_Passage to read_:
%%

“Secret shoppers” tried to set up primary care appointments for someone with Medicare insurance in four cities: New York, Los Angeles, Chicago and Portland.
Overall, they found that 77% of the sample clinics in the four cities accepted new Medicare patients.
But there was an outlier: Portland. Just 35% of the clinics contacted in the city accepted new Medicare patients.
It got worse. Among those that did accept new patients, median wait times in Portland were higher than normal—61 days, compared with just eight days in New York City.
“If I were a leader at the state level, at the local level, I would be really interested in trying to understand why Portland is such an outlier,” says Dr. Jane Zhu, an Oregon Health & Science University researcher on the study, which was published this week in Health Affairs Scholar.
The study underscores that, for certain groups of people at least, it is markedly more difficult to get primary care in Portland than in other major cities.
It also underscores that numerous efforts of state and local policy makers in recent years to boost primary care access have not fixed the access problem, which is central to normal people’s everyday experience of the health care system.
Among many other things, officials have sought to expand the Oregon primary care workforce and invest more money in primary care.
And yet, while important, Zhu says, “these investments have not translated into better patient experience or better access to care.”
The question is why. The answer is not completely clear, but, notably, the problem in Portland does not appear to be a lack of doctors. Researchers say the city has a similar number of primary care clinicians per capita as other cities in the study.
There are other ways that Portland stands out, though. It has a high number of people on Medicare Advantage opposed to Medicare plans, for example, and a low number of federally qualified health centers.
Another big difference, researchers note, is market consolidation. A notably-high 60% percent of primary care clinics in Oregon are affiliated with large health systems—which, one theory suggests, might feel less incentive to respond to market demands.

%%

_Information provided_:
%%

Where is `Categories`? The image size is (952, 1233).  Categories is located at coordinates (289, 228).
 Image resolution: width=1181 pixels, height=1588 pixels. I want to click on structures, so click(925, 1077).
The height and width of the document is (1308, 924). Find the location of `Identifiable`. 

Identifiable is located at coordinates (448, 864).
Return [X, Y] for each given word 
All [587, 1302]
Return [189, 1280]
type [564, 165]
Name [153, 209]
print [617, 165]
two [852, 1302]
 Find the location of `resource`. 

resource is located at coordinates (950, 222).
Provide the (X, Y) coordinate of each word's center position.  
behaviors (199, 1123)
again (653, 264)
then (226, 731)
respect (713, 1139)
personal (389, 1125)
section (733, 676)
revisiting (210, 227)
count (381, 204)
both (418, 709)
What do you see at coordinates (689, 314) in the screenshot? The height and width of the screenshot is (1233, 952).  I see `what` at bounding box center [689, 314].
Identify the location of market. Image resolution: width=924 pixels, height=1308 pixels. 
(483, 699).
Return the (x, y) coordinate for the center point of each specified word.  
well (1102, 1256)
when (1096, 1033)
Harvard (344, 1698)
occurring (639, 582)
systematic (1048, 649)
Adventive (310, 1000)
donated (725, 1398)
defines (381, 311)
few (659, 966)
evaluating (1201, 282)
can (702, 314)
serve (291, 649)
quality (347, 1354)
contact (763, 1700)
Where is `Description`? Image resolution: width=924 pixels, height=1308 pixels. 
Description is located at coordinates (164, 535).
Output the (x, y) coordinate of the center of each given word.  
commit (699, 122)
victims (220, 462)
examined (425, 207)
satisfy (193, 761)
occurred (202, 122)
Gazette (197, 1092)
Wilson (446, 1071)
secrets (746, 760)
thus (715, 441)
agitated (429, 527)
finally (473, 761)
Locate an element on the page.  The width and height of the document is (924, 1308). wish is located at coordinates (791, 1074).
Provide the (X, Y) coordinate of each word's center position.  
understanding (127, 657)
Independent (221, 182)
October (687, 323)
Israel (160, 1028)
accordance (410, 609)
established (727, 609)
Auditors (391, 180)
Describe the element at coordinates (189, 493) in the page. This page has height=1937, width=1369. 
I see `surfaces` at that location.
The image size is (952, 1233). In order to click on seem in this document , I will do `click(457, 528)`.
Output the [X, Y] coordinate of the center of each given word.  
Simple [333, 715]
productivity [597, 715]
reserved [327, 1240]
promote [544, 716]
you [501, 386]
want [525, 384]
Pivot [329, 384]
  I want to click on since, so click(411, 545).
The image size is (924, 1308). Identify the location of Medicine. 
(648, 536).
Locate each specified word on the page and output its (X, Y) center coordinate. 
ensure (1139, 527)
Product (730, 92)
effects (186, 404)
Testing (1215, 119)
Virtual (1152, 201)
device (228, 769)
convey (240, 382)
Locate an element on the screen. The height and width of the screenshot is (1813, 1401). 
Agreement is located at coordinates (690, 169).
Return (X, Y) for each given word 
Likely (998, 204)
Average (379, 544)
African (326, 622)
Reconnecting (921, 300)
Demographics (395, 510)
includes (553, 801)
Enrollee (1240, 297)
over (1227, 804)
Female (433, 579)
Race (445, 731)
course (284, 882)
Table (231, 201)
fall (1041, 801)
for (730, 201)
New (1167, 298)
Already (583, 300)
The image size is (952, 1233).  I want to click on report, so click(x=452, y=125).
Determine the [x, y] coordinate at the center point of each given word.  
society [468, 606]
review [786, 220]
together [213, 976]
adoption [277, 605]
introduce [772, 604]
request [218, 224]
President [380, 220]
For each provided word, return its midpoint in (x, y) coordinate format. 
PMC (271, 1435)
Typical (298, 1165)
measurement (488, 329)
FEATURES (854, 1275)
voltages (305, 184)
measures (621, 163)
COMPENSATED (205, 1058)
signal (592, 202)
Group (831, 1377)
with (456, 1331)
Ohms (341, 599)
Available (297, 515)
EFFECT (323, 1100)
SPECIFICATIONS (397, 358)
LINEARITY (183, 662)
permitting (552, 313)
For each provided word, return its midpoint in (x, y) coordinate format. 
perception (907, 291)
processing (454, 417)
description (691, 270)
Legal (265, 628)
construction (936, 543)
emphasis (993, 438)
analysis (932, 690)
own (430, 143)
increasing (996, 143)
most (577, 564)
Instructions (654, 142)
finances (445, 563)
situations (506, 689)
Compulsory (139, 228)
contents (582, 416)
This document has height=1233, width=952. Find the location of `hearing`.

%%

_Required actions_:
1. From the article on Medicare primary care access in Portland, output the passage starting with "But there was" and going on through "New York City.".
2. According to the Portland primary care article, what was the median wait time in Portland among clinics that accepted new Medicare patients?
3. Translate this sentence from the Portland primary care article into Spanish: "Among many other things, officials have sought to expand the Oregon primary care workforce and invest more money in primary care."

_Answers given_:
1.
But there was an outlier: Portland. Just 35% of the clinics contacted in the city accepted new Medicare patients.
It got worse. Among those that did accept new patients, median wait times in Portland were higher than normal—61 days, compared with just eight days in New York City.

2. 61 days.

3. Entre muchas otras cosas, los funcionarios han intentado ampliar la fuerza laboral de atención primaria de Oregón e invertir más dinero en la atención primaria.